Take It As Red

"Blogging is, by its very nature, erratic and irregular, feverish effort punctuated by random silence, a conundrum wrapped in a contradiction wrapped in a mystery wrapped in an unclosed em tag. " - The Poor Man

Tuesday, January 18

 

Cute Cats, Death Squads and the Iran Invasion

Well,what with Seymour Hersh in the New Yorker giving us the inside skinny on the USA's latest madcap plans - oh, those jolly japesters and their hazing pranks - to invade Iran (hang on, haven't they done that already? Isn't that what sending special forces teams into a country you're not at war with is, an invasion? Oh, silly me, of course, that's just semantics. Those are US Freedom Squadstm!) I have been feeling the need for some fluffiness. So here it is:



Right on time, via The Poorman , here comes Christy Marx with the Silly Sleeping Pose Olympics. I'm not sure I want to know exactly how this cat got where it is, but suffice it to say it probably took some serious spatial geometry calculation, which, as we all know, comes naturally to cats. Dogs, on the other hand, can barely make it through long division.

There has been a lot of left blog commentary on Hersh's report, but what commentary I have read so far seems to miss the main thrust of the article. Instead they've concentrated on the whole Iran thing. I think this is a mistake. What comes over most clearly from the article is the way in which the normal checks and balances, such as they were, that kept the Pentagon from operating secretly have now been dismantled, that the CIA has become a busted flush and is now nothing more than an echo chamber for the administration, and that Rumsfeld has the power to send Special Forces anywhere at all, to do anything at all, with apparently no executive, judicial or legislative oversight. Humint is no longer within the purview of the CIA but that of Defence Intelligence ( that was what the whole Porter Goss purge was about, and aren't secret Executive Orders handy?) ; thus Defence Intelligence, directly overseen by Rumsfeld, is now in control, is free from reporting and not subject to the Freedom of Information Act or subject only when it suits.

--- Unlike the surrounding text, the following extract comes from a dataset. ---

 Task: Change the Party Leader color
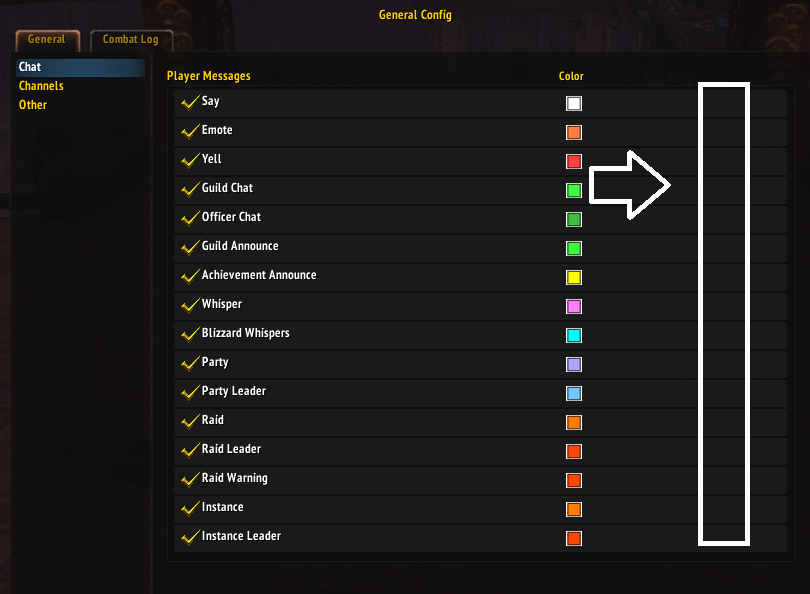tap(571, 392)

SEC. 1045. PROTECTION OF OPERATIONAL FILES OF THE DEFENSE INTELLIGENCE AGENCY.

"(a) Authority.--Subchapter I of chapter 21 of title 10, United States Code, is amended by adding at the end the following:
Sec. 426.
Protection of sensitive information: operational files of the Defense Intelligence Agency"(a) Authority To Withhold Operational Files.--The Secretary of Defense may withhold from public disclosure operational files described in subsection (b) to the same extent that operational files may be withheld under section 701 of the National Security Act of 1947 (50 U.S.C. 431), subject to judicial review under the same circumstances and to the same extent as is provided in subsection (f) of such section.



Apparently this is subject to judicial review, at least according to the above. So what happens when a request for a file is made, on the grounds that there might have been some wrongdoing? Here's a case,Paul Wolf v Central Intelligence agency (Civ. No. 01-00729) brought to be judicially reviewed under the very same subsection (f) that supposedly applies now to the Defence Intelligence agency:

"The CIA Information Act provides that exempted operational files are subject to search and review for information concerning "the specific subject matter of any investigation by the intelligence committees of the Congress . . . for any impropriety or violation of law, Executive order, or Presidential directive in the conduct of an intelligence activity." 50 U.S.C. ยง 431(c). "A congressional investigation that touches on CIA conduct in a particular incident or region, standing alone, is not sufficient to warrant the release of all CIA documents anent that incident or region." Sullivan v. CIA, 992 F.2d 1249, 1255 (1st Cir. 1993) Further, the information requested must relate specifically to the subject matter of the investigation."


Put very, very simply , even if you apply under FOIA and are turned down, and then take it to court, you still can't look at the files unless you exactly what incident they refer to. Which you won't know until you se the file. This is how it appears to me at least: IANA US constitutional scholar, but subverting the constitution, yet again, to allow mini-invasions, snatch and death squads and political assassinations seems to me to be not quite what the founding fathers had in mind. Or maybe I misunderstand what "strict constructionism" means?